Laura Bonas Palmer is a longtime attorney who left the legal world to pour her heart and fortune into what is Newark's only Black-owned commercial art gallery. Akwaaba Gallery
- the name means “Welcome” - opened in February 2019.
“In the last two years, we’ve built a community here,” Bonas Palmer says.
But the business has been crushed by the pandemic. Closed for months, the gallery canceled five shows. And its other key revenue stream - rental of the gallery and outdoor events space - disappeared. Akwaaba was left on the brink of closing.
“The not-so-easy thing to do would be to close the gallery, rent this space out,” says Bonas Palmer.
The Trump administration launched the Paycheck Protection Program last year to help small businesses get through the pandemic. But when Bonas Palmer met with attorneys and accountants, they told her she would not be eligible for funds because applicants had to declare previous-year net profits. Akwaaba, like many new ventures and many whose owner is the only employee, had none to show.
Meanwhile, Bonas Palmer watched as many large corporations received millions of dollars from the program.
“I’m a lawyer by trade, and the minute I read that one little word in there, that net profit in there, I knew that a lawyer had written that and it was done to put people at a disadvantage,” she says.
Bonas Palmer, along with her husband Ray, started the gallery not so much as a business but as a way to build community. By those standards, they say that the return on investment has been massive. Kids on their way home from school stop in for impromptu art lessons.
Visitors travel from across the region to a strip of South Orange Avenue that doesn't get a lot of visitors. and up and coming artists can show, and maybe sell their work. Two pieces by Newark artist Steve Green just sold on Tuesday morning.
“To make that phone call to tell an artist, ‘Guess what? I just sold a piece of work,’ I can’t tell you what that feels like,” Bonas Palmer says. “I want to continue to do that. I want to be able to continue to build on that.”
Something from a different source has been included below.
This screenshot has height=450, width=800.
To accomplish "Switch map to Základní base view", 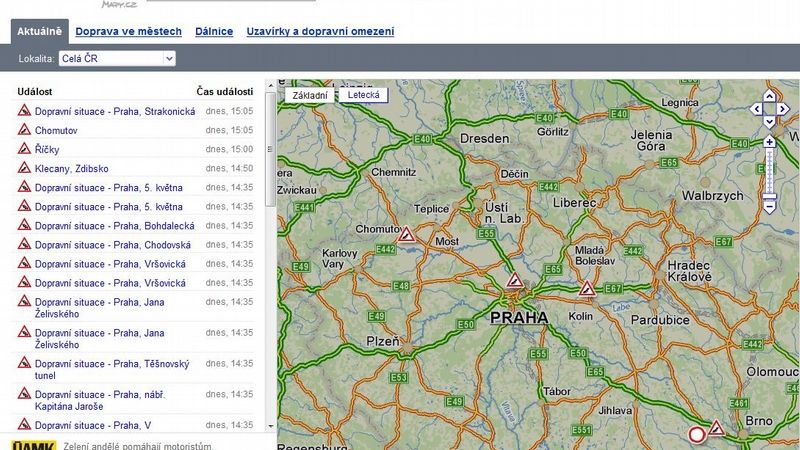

Bonas Palmer is now turning back to the community, with a GoFundMe campaign
to cover losses and keep Akwaaba alive until it can once again live up to its name.
“I want to stay open. I can’t give this up without a fight, I can’t,” she says.
The Biden administration this week changed the rules for the PPP program to get more money to small and minority-owned businesses. But Bonas Palmer says that she is still not optimistic that the gallery will be eligible.